Similarly, remember when MySpace was huge and that dude Tom put himself in your top eight there as one of your friends?

Yeah, that completely changed, too, and MySpace became irrelevant.

Snapchat just got one-upped by Instagram Stories and now, that’s withering away.

See the trend?

When building an online training business, you can’t afford to become completely reliant on any one system. If it’s your only source of leads, you’ll be in big trouble when something changes.

So, what’s a better method?

Building and maintaining a highly engaged email list.

Consider Sumo.com, formerly the email list building giant SumoMe. You have to supply your email address to move forward.

Consider The Personal Trainer Development Center website. Well, you can read the articles, but the first thing you see on the site?

Subscribe. And that builds the email list.

The first thing readers of your website or page should be able to do is sign-up to learn from you. If you’re not gathering emails, you’re missing out on a huge growth opportunity for your business.

Email provides you with the best way to get up close and personal with your audience and more importantly, own the lead. You’ll create a personal relationship by addressing their pain points. Use email to tell stories that solve your readers’ biggest problem. You’ll be rewarded with loyalty and sales.

How To Build An Email List

Here’s the step-by-step process we use with our Hybrid Business Coaching Clients.

NOTE: Our new programs starts on April 10 for few students who will get handcrafted, one-on-one coaching, with extended weekly calls and many additional hours of hands-on help. We haven’t even announced the program yet, but four of the nine spots are already gone. If you want to build a sustainable and lucrative online business, click here to apply today.
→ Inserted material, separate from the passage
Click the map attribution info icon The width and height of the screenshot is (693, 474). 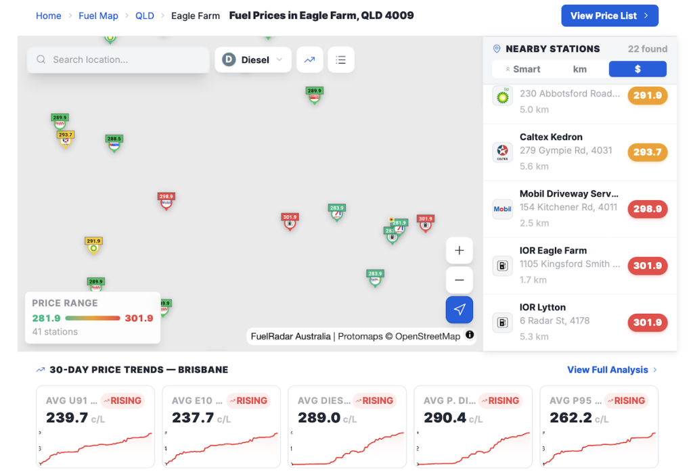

Step One: Determine Your Ideal Client and His/Her Top Pain Point

Before you create anything, you need to determine the number one problem you’re going to solve. To do this, you need to understand your clients. This is where most trainers screw up.

To find your clients number one pain point, I recommend talking to your clients or sending out a quick survey to find their hopes, dreams, pain points, and fears.

Why?

Your goal is to solve your clients’ problems better than anyone else. This starts with knowing your readers/potential clients on a deep level.

To determine your ideal client, take out a piece of paper (yes, now) and write out the following as clearly as you can in their words.

-Name
-Occupation
-Age/sex
-Family/relationship status
-Interests: Sports, music, books, hobbies, movies

Hopes: What are their goals? What do they want to achieve?

Dreams: What happens once they’ve reached their goals? How is their life improved?

Pain Points: What challenges do they face? What is getting in the way of reaching the goal?

Fears: What could happen if they’re not successful? What is the cost of staying the same?

Goals: What is their number one fitness goal?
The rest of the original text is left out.